Lesson 9: Witnesses for the Prosecution – Acts 2:32-41

by Pastor Ricky Kurth

You're listening to Lesson 9 from the sermon series "Acts" by Pastor Ricky Kurth. When you're done, explore more sermons from this series.


Video of this message is available on YouTube: Witnesses for the Prosecution – Acts 2:32-41


“Witnesses” (v. 32) are people who’ve seen or heard some-thing and testify that it’s true.  The disciples had seen and heard “all” the things the Lord did before He died (Acts 10:39-41), and so were good witnesses that it was Him after He rose again.  That’s why the Lord picked them (John 15:27).

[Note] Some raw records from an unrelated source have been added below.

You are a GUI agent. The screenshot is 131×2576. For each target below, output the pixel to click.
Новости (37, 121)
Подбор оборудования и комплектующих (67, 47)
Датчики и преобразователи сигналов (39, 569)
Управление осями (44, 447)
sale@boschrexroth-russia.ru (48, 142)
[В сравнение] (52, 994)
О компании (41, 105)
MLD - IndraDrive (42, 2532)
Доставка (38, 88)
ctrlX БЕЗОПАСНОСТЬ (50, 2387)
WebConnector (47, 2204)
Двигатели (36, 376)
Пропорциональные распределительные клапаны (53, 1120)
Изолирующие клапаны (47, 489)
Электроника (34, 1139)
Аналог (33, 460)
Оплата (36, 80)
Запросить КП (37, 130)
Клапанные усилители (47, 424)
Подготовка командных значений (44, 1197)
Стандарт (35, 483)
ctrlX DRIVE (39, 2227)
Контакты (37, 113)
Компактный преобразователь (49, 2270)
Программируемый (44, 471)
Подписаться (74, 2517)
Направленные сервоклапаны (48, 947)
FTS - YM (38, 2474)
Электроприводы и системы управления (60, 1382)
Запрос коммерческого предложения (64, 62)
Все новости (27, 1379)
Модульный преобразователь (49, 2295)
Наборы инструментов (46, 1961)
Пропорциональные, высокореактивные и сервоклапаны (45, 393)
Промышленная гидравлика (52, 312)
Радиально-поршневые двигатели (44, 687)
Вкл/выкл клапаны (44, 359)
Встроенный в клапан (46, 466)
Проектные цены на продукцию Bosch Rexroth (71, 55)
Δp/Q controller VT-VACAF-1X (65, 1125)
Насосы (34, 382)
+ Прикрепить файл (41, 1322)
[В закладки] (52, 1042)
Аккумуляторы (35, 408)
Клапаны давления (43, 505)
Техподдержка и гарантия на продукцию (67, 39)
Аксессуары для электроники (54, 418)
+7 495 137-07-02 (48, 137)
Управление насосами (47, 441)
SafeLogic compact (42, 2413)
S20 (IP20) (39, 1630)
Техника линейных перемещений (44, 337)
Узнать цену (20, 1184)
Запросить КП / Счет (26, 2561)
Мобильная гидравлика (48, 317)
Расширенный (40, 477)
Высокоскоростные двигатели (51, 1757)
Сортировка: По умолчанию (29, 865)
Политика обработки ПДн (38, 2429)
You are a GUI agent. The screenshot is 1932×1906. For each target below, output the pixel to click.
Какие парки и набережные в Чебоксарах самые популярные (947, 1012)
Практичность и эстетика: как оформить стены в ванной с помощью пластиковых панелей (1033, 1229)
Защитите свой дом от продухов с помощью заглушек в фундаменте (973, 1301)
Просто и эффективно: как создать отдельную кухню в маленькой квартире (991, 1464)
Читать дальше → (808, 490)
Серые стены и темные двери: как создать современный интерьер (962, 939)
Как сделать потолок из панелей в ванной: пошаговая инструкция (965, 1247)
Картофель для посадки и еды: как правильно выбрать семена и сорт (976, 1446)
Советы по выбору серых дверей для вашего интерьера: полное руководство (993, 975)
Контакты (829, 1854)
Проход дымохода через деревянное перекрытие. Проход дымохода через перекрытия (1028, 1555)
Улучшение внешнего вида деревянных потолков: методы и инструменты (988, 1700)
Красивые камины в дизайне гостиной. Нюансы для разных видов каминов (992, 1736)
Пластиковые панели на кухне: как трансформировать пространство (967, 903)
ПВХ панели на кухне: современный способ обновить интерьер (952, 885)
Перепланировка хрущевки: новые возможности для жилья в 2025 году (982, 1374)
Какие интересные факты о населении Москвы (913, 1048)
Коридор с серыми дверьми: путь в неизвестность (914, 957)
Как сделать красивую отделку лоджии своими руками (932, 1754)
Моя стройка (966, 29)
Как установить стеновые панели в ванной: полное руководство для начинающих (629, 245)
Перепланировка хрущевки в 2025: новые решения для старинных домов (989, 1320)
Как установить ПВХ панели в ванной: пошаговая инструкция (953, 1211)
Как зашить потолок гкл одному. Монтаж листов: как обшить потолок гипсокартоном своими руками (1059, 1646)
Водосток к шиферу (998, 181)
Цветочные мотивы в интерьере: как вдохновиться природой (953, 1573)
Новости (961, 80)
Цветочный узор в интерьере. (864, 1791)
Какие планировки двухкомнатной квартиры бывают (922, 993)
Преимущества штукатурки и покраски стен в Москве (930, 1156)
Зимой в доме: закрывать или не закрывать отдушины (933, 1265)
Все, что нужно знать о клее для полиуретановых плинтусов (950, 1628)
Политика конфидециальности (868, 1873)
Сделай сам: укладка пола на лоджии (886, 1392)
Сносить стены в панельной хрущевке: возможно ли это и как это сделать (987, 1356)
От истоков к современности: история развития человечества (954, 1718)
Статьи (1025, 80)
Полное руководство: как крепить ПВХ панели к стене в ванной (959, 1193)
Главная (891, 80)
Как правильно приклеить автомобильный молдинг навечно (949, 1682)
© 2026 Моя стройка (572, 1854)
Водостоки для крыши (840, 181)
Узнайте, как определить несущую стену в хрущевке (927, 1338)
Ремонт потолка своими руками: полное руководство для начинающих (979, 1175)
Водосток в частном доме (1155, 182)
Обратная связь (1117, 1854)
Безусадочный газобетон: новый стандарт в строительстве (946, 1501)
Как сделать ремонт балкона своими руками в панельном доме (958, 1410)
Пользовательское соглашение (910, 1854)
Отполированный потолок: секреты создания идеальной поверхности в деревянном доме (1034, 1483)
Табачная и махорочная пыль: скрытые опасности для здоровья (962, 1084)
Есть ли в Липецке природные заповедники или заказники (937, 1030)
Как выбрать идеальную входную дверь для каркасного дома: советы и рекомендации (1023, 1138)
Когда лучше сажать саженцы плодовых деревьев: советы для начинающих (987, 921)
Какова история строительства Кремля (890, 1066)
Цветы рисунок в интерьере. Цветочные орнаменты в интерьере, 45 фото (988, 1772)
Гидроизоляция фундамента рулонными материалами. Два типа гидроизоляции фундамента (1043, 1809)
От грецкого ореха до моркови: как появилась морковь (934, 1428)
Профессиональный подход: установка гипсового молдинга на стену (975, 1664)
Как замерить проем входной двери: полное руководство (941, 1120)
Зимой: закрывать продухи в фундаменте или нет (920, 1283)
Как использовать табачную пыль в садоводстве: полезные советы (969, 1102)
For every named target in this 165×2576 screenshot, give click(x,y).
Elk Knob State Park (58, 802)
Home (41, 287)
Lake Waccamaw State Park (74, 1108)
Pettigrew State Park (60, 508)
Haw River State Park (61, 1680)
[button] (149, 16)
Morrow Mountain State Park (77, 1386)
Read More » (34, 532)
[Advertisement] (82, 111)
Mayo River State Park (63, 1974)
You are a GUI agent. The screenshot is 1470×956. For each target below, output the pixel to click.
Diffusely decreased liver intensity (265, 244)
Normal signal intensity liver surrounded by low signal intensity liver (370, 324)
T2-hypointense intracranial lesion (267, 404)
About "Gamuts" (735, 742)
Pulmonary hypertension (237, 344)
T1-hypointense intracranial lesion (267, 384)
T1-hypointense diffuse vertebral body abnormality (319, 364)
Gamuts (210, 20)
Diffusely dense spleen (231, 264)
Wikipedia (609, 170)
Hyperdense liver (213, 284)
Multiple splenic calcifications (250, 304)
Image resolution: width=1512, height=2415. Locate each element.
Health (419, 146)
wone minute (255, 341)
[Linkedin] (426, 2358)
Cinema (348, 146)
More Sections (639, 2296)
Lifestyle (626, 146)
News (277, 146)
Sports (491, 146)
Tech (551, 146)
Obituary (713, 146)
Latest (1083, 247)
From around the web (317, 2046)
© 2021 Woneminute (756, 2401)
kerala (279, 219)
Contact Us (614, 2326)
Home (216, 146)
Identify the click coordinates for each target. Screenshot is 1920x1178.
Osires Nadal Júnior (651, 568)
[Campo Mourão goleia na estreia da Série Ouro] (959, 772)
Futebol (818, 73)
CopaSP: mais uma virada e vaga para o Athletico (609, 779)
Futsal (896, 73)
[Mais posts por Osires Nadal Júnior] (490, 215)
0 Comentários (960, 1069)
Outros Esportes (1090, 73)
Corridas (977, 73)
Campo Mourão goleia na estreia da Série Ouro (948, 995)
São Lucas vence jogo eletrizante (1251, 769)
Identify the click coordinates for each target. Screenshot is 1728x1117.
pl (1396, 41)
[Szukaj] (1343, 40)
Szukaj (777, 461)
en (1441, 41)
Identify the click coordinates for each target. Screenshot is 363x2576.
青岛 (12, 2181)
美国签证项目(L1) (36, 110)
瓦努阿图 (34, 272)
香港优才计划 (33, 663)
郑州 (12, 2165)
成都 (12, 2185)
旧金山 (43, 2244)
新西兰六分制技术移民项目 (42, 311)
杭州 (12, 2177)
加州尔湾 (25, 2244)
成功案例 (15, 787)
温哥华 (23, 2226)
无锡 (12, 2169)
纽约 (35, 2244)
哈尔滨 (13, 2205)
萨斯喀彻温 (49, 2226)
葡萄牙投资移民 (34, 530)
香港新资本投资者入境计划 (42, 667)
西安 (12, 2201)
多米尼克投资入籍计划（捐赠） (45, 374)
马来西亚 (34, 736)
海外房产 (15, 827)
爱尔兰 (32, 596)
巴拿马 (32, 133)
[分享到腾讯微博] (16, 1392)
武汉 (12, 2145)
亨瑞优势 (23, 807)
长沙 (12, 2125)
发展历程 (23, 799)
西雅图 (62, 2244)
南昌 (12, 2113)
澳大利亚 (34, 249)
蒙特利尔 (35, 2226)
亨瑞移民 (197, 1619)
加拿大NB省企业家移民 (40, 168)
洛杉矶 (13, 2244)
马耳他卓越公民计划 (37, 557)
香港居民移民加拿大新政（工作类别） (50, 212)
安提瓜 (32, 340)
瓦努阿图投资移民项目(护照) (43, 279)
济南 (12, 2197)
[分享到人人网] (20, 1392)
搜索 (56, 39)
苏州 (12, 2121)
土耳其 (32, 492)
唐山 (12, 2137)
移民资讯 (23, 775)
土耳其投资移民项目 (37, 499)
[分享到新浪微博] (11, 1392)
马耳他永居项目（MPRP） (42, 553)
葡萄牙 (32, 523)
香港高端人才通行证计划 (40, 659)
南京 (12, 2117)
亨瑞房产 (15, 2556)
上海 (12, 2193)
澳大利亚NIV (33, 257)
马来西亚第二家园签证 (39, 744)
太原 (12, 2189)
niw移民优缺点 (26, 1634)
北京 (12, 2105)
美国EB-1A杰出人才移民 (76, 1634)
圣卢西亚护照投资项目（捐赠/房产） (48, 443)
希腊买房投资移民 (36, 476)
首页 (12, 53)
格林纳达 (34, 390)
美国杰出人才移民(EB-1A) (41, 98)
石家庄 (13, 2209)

But Peter didn’t know what Paul later learned, that He rose for our justification (Rom. 4:24).  So he charged Israel with the Lord’s death and threatened them with His resurrection.  Saying, “The one you killed is alive and coming back to get you!” And the disciples were witnesses for his prosecution.

“Exalted” (Acts 2:33) means to raise or elevate (Isa. 52:13,14).  God “exalted” the Lord “with His right hand” (Acts 2:33) by setting Him at His right hand (Mark 16:19).  To prove that, Peter quotes David (Acts 2:34).  Earlier he quoted a psalm of David where he talked about rising from the dead before his body corrupted (Acts 2:25-31).  Then he pointed out that David’s body was still in the grave, so he must have been talking about Christ.  Now Peter’s quoting another psalm of David, one where he talked about sitting at God’s right hand.  David couldn’t be sitting there if he was still in the grave, so again he must have been talking about Christ.

And if any of the Jews forgot that Psalm 110:1 ended by saying Christ would sit there till God made His enemies His footstool, Peter reminded them (Acts 2:35).  The Jews loved that psalm, for it went on to say that God would conquer the Lord’s Gentile enemies (Ps. 110:5,6).  But Peter was telling them that by crucifying the Lord they had joined the Lord’s Gentile enemies, and now He would return and judge them too!  Just as Psalm 2:1-12 said He would do, to Jews as well as Gentiles.

Luke 20:9-16 predicted this also, a parable the Lord told about the Jews (Mt. 21:41-45).  Of course, He couldn’t return and judge anyone unless He was Israel’s Christ, so Peter went on to say that He was (Acts 2:36). God declared that by setting Him at His right hand in the heavenly Zion (Ps. 2:5,6). The Jews knew Psalm 2 ended with advice to “kiss the Son” that they’d crucified, and that’s what Peter was telling them to do—and put their trust in Him, as the psalm also advised.

 Peter called on them to “repent” (Acts 2:38), which means to change your mind about something.  Preachers today quote that to tell sinners to change their mind about their individual sins. But Peter hadn’t mentioned those!  He charged them with Christ’s death, wanting them to repent of that.  He was quoting Joel’s call to “turn” (Joel 2:11-14).

Preachers say baptism isn’t for salvation, but Peter said it was (Acts 2:38) because the Lord said it was (Mark 16:16). That’s just not God’s message for today!  Baptists also disagree with Peter when he said that if you get baptized you’ll get the Spirit in such a way you’ll speak in tongues, for they don’t believe in speaking in tongues.  But all that confusion could be avoided if they’d just realize Peter was talking to Jews and their children (Acts 2:39).  The “promise” was the Spirit (Acts 1:4,5), a promise God never made to Gentiles.  Those “afar off” were Jews who were scattered when Israel disobeyed God (Dan. 9:7).

Peter told the Jews to save themselves from that generation in Israel (Acts 2:40) because they killed the Lord, and so God was going to judge them for the death of all the prophets (Lu. 11:50,51).  He calls them “untoward” because he’s quot-ing how Moses called them “froward” (Deut. 32:19,20). Jews thought they were saved just because they were Jews, part of the nation of Israel, but that generation was “a froward nation” that God planned to provoke to jealousy with “a foolish nation” (Deut. 32:20,21,28).  When the Lord quoted that (Mt. 21:43), most people think He meant to make that nation jealous by giving their kingdom to the Gentiles.  But the Gentiles are many nations, not one.  “The nation” (singular) that the Lord gave it to was His little flock (Lu. 12:32).  Salvation used to be “of the Jews” (Jo. 4:22), but now it was of “the remnant” (Joel 2:32), so they had to get out of that nation and in Peter’s nation, the believing nation (I Pe. 2:9).

We don’t get 3,000 converts from one message today (Acts 2:41) for the same reason we can’t speak in tongues.  We aren’t filled with the Spirit in the same way they were!